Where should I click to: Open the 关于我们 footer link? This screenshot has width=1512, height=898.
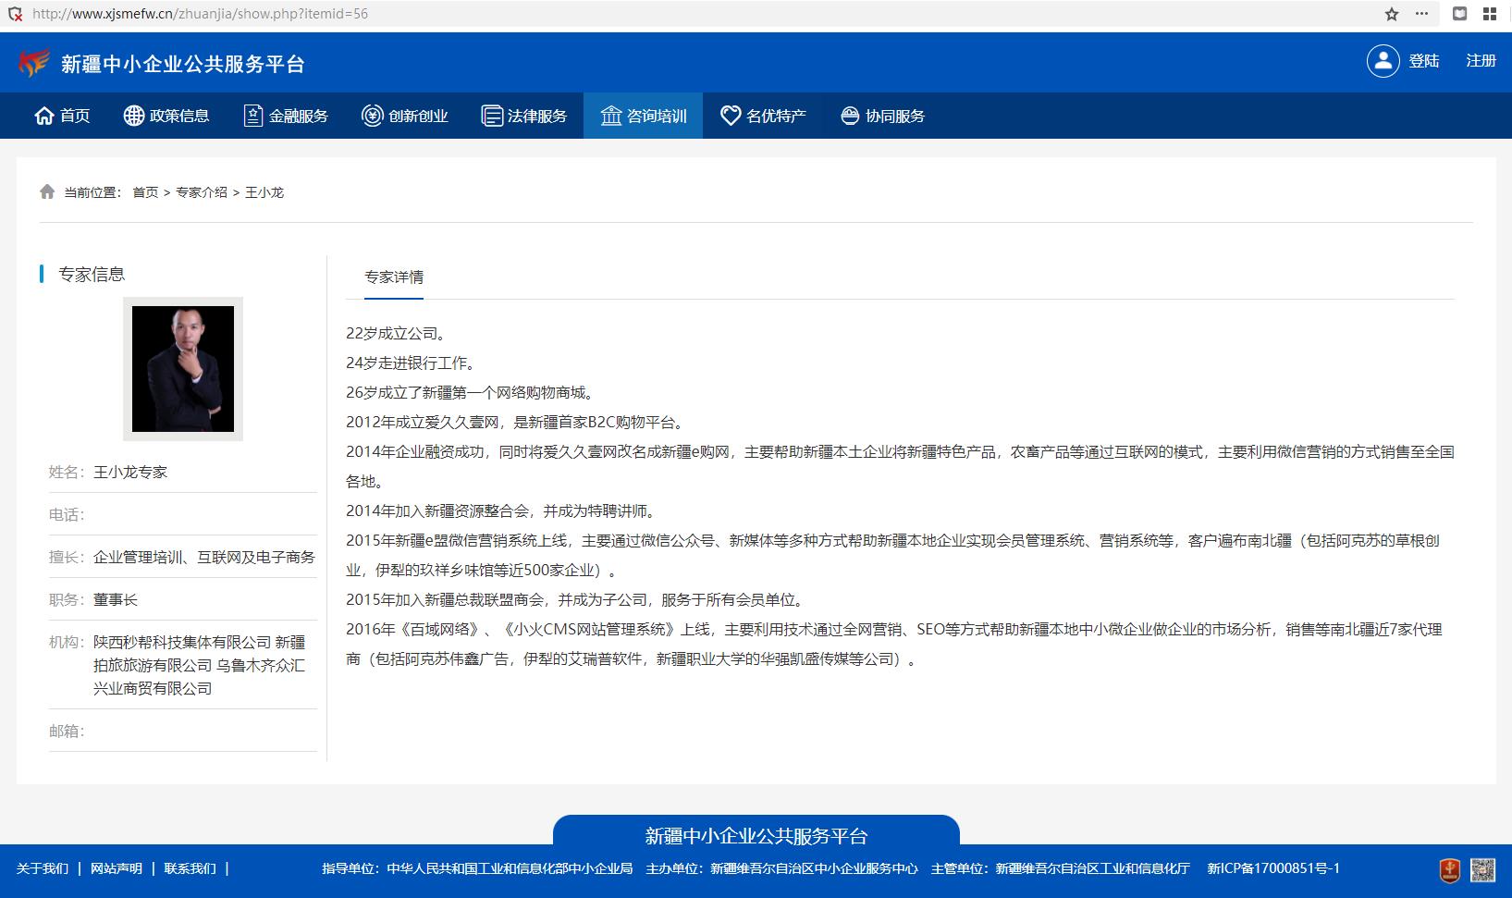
---
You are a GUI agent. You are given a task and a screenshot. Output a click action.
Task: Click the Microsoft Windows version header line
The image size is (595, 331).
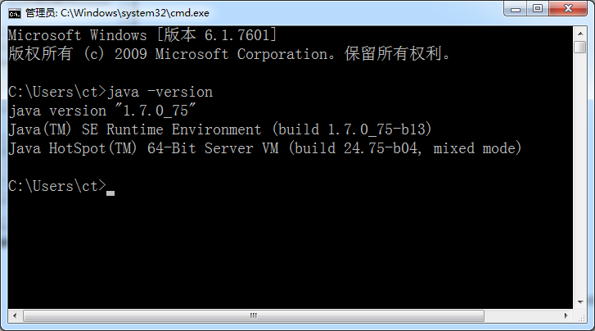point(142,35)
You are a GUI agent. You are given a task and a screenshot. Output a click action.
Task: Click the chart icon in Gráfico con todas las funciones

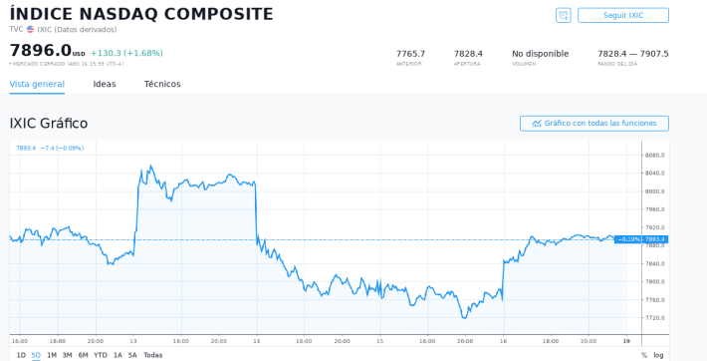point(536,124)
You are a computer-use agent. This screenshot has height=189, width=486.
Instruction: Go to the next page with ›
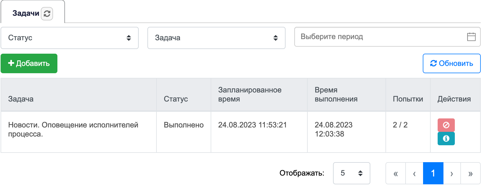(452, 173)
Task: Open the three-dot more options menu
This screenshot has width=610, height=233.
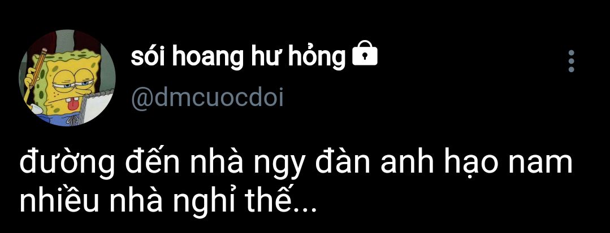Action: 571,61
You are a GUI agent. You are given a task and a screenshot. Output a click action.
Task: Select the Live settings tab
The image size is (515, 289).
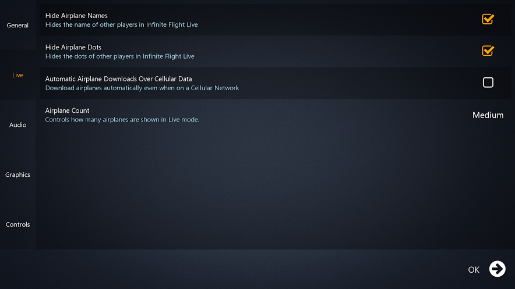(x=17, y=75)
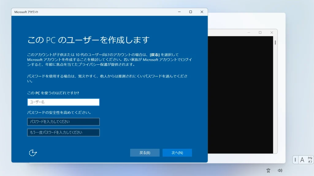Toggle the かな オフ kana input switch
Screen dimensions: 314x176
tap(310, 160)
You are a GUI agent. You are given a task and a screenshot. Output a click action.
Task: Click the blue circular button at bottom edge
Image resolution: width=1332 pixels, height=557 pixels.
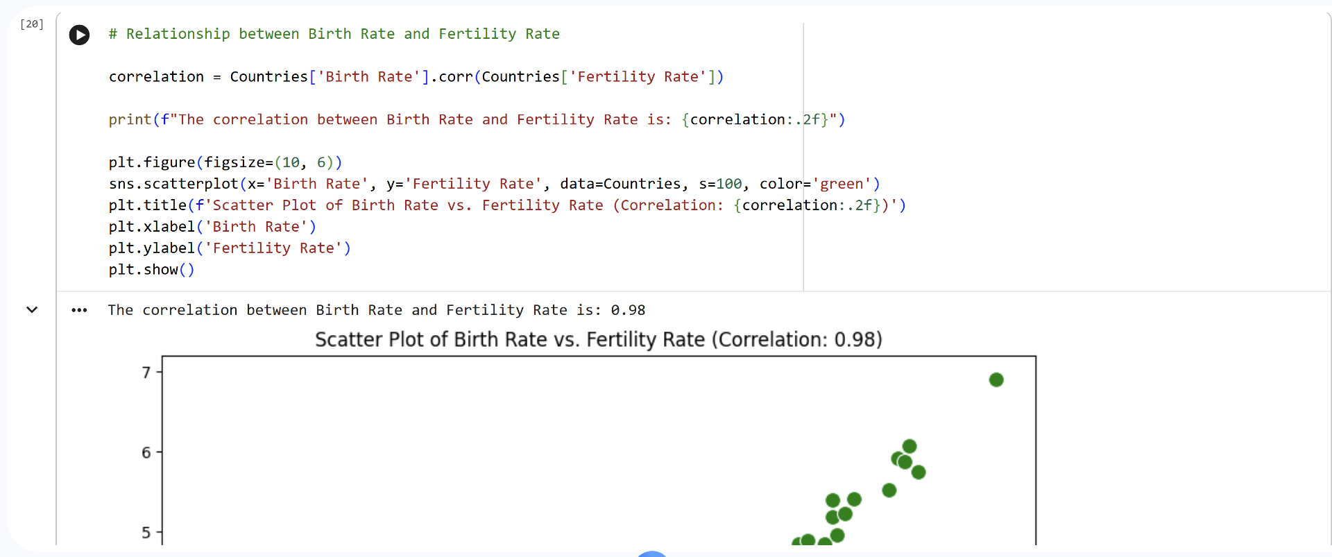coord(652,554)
==
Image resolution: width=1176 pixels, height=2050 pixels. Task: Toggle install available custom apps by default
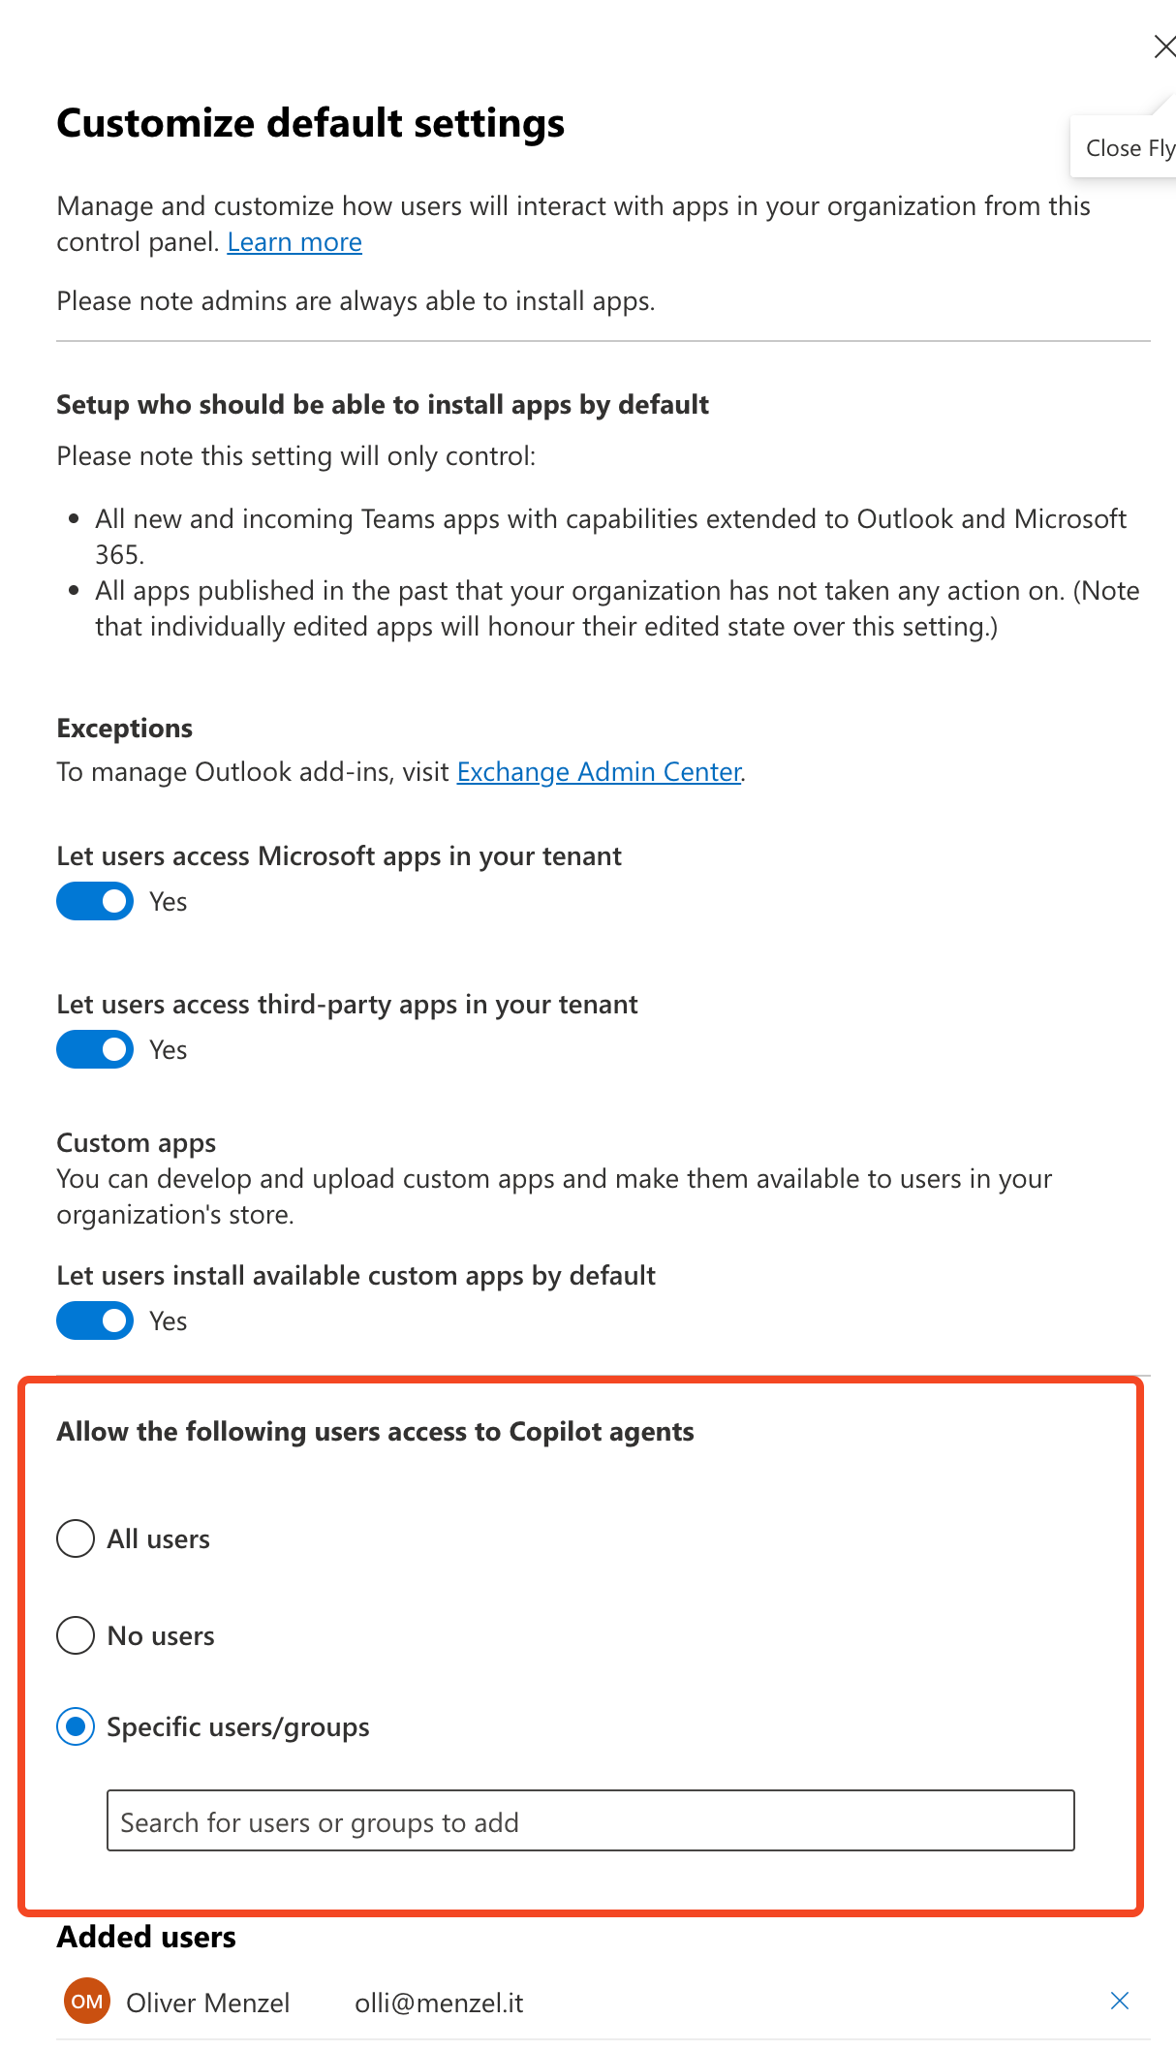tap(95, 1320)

■ Exercise directions ■
Go through the entries. Report every line that contains the word "Open".

■ Solution to this task ■
Where should I click to: Open the 关于我们 footer link? This screenshot has width=1512, height=898.
Task: Open the three-dot more options menu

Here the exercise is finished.